Data extract:
►

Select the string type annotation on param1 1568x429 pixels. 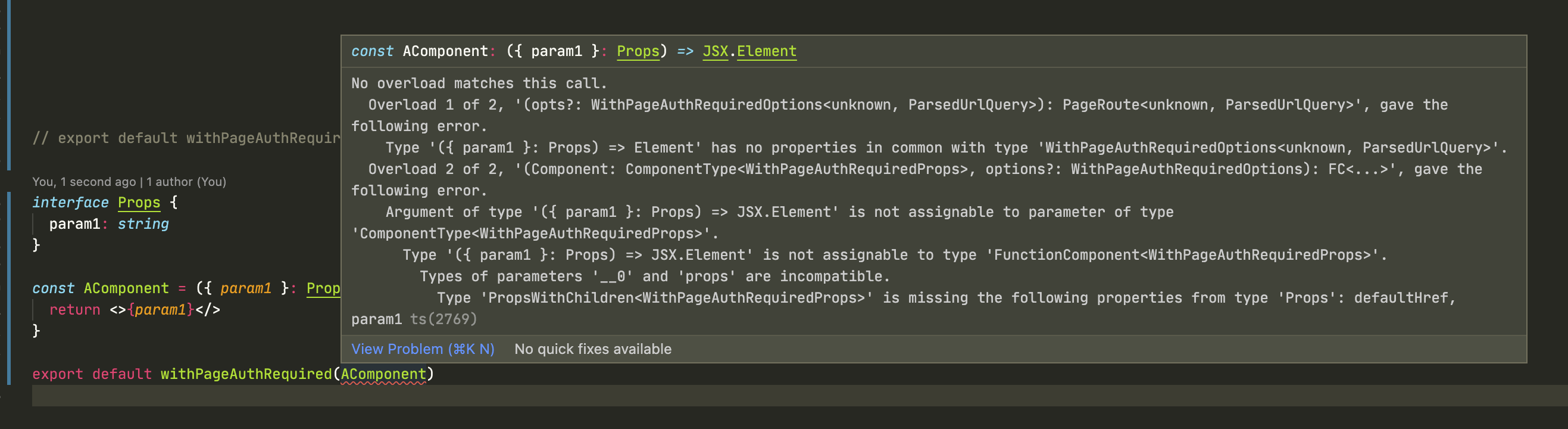tap(143, 223)
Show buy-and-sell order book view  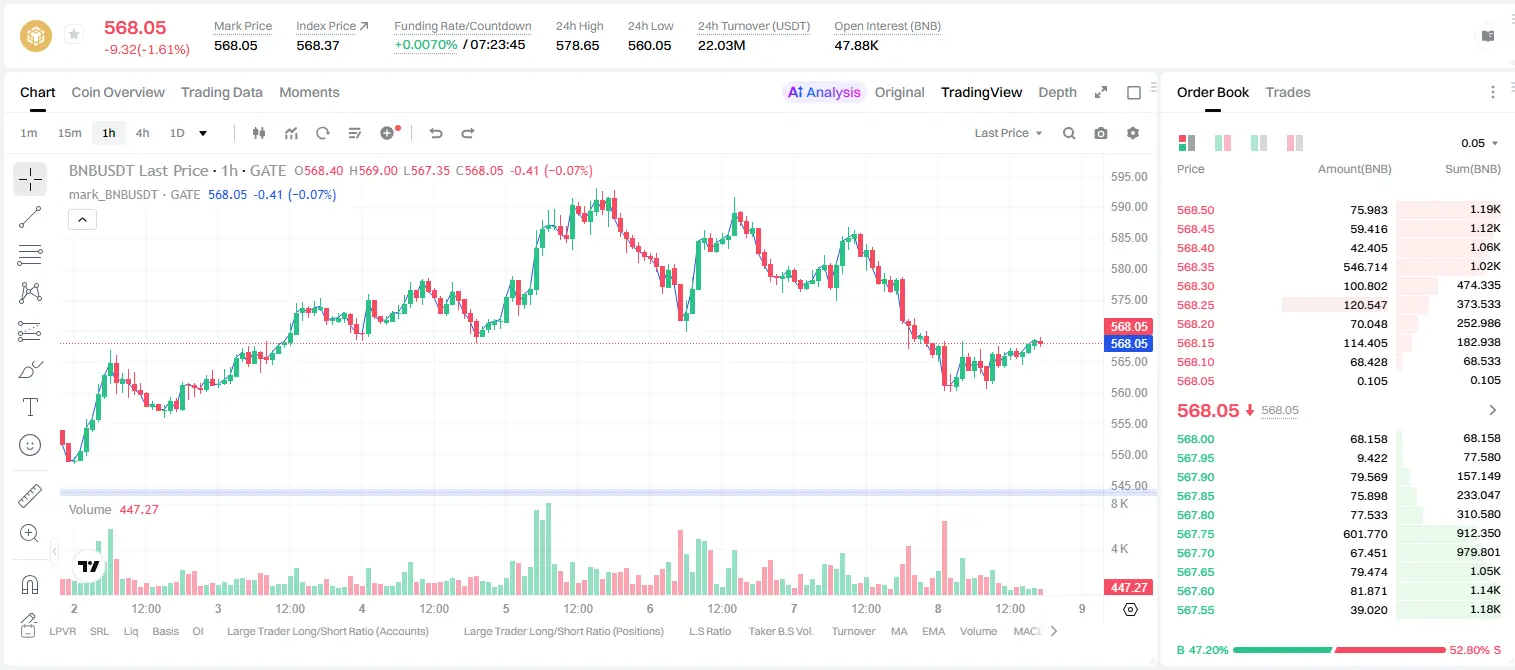coord(1187,143)
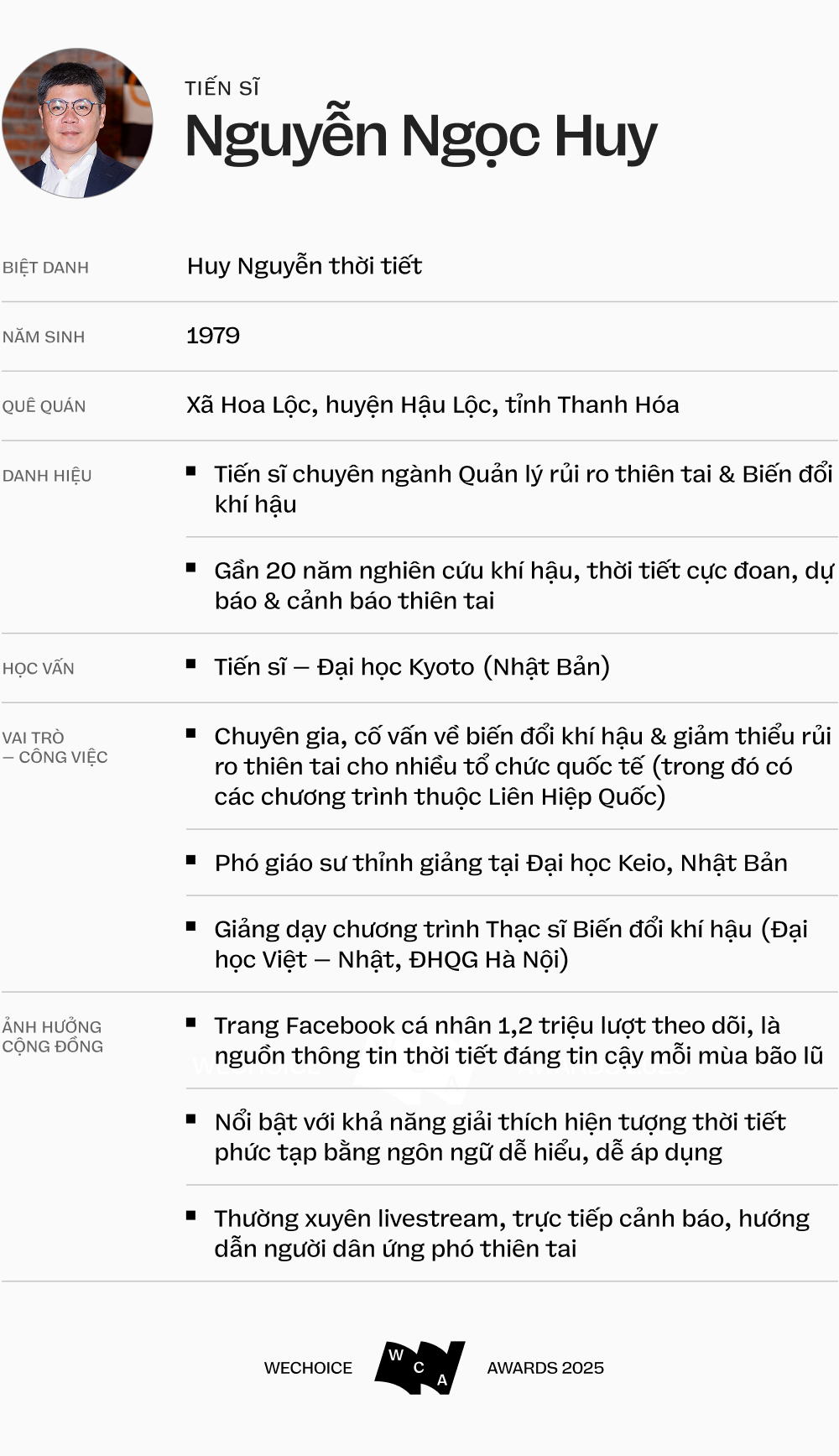Select the name heading 'Nguyễn Ngọc Huy'
This screenshot has width=839, height=1456.
420,137
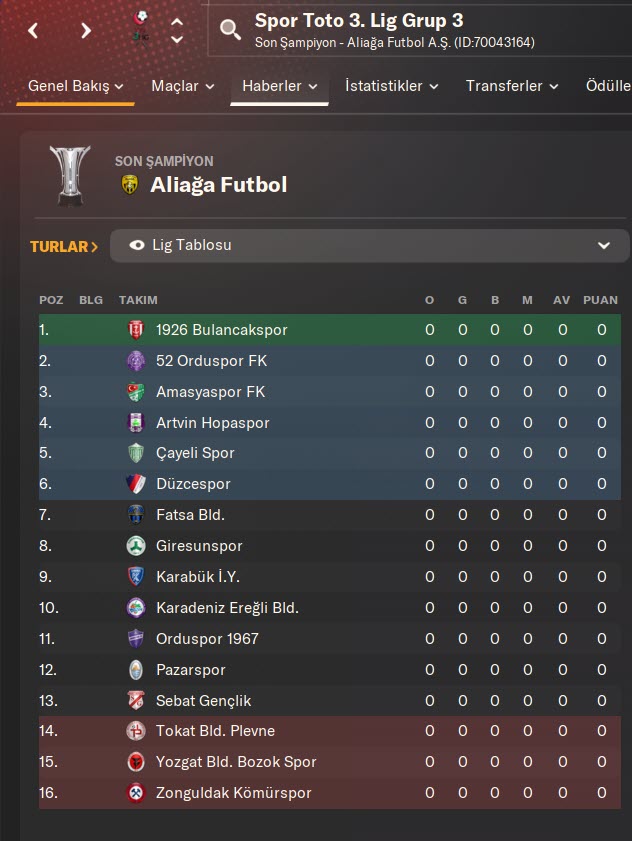
Task: Open the İstatistikler tab
Action: point(392,86)
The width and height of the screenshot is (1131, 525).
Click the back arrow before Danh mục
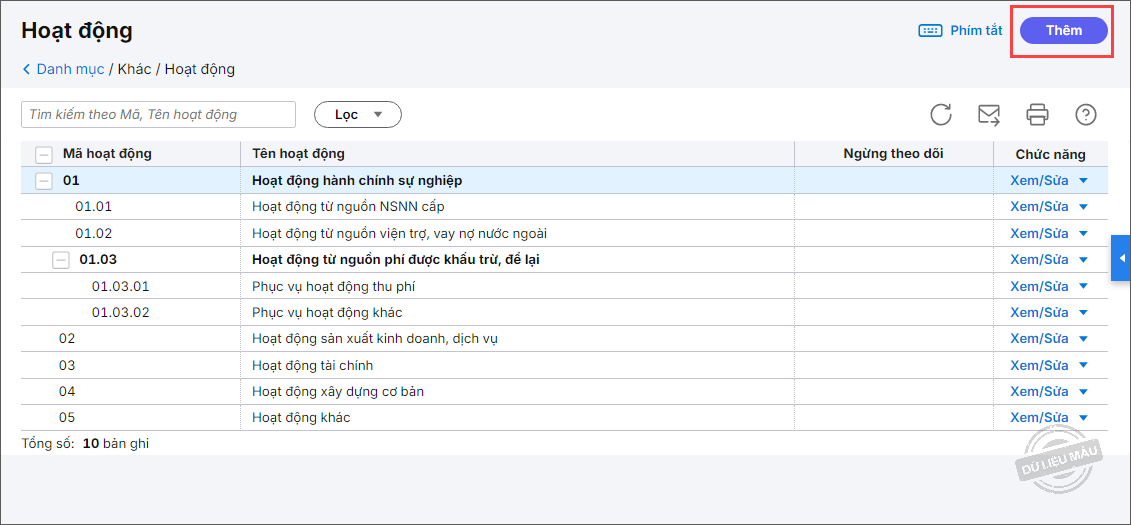pos(26,70)
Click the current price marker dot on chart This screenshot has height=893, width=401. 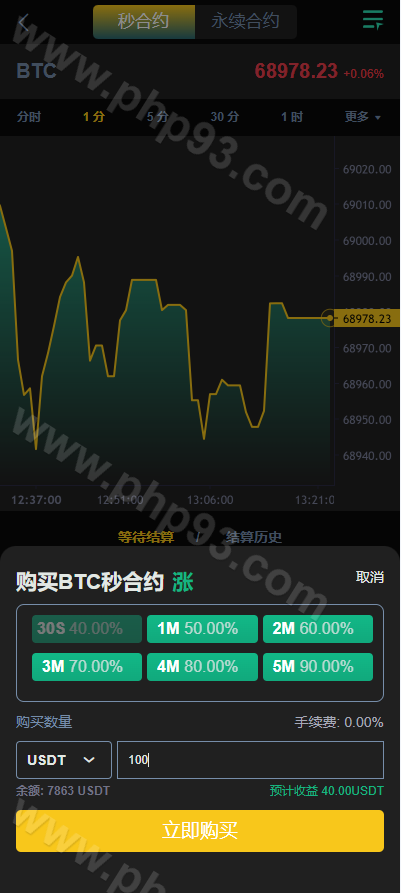329,318
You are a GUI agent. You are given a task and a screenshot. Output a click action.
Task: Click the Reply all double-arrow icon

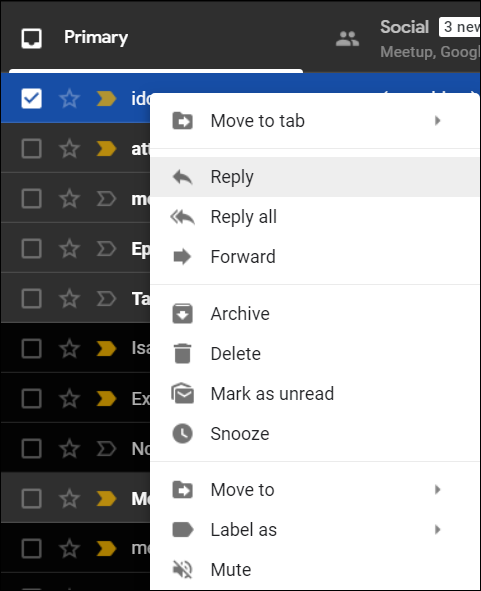pos(182,217)
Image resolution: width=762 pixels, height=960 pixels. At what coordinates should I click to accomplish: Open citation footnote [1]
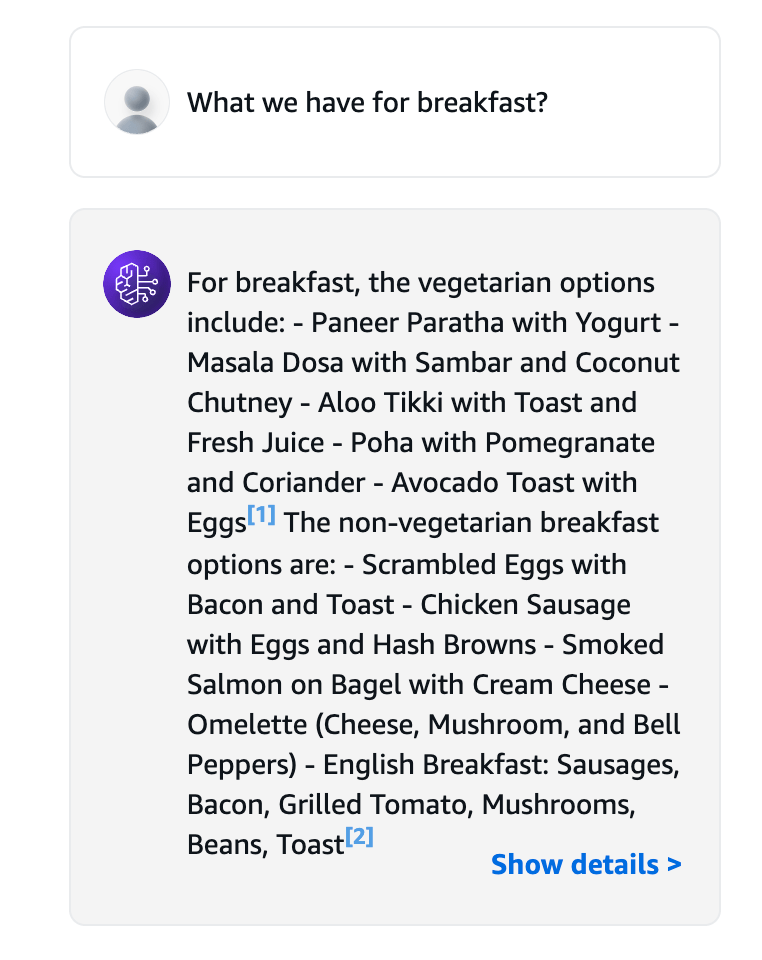click(x=261, y=516)

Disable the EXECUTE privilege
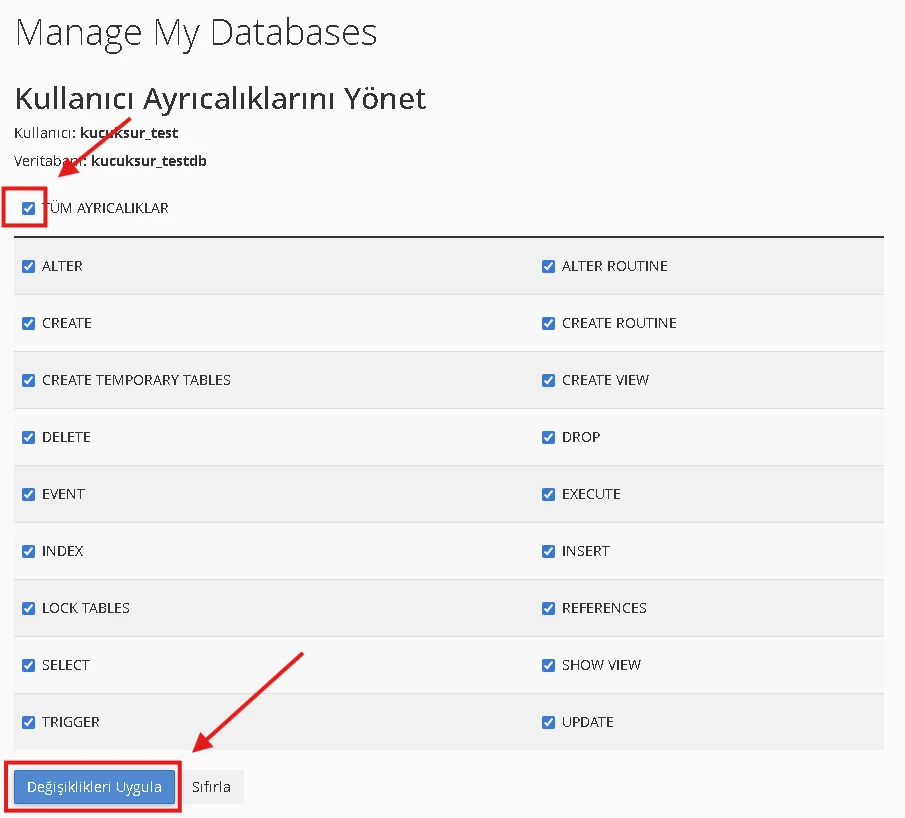click(548, 493)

◄

Problem to work on: Retype exactly the lines above, starting at the line containing "Image resolution: width=762" and ending with the last line, both included; leave out the pictures.

Exercise output:
Image resolution: width=762 pixels, height=960 pixels. At what coordinates should I click to accomplish: Open citation footnote [1]
click(x=261, y=516)

Disable the EXECUTE privilege
click(548, 493)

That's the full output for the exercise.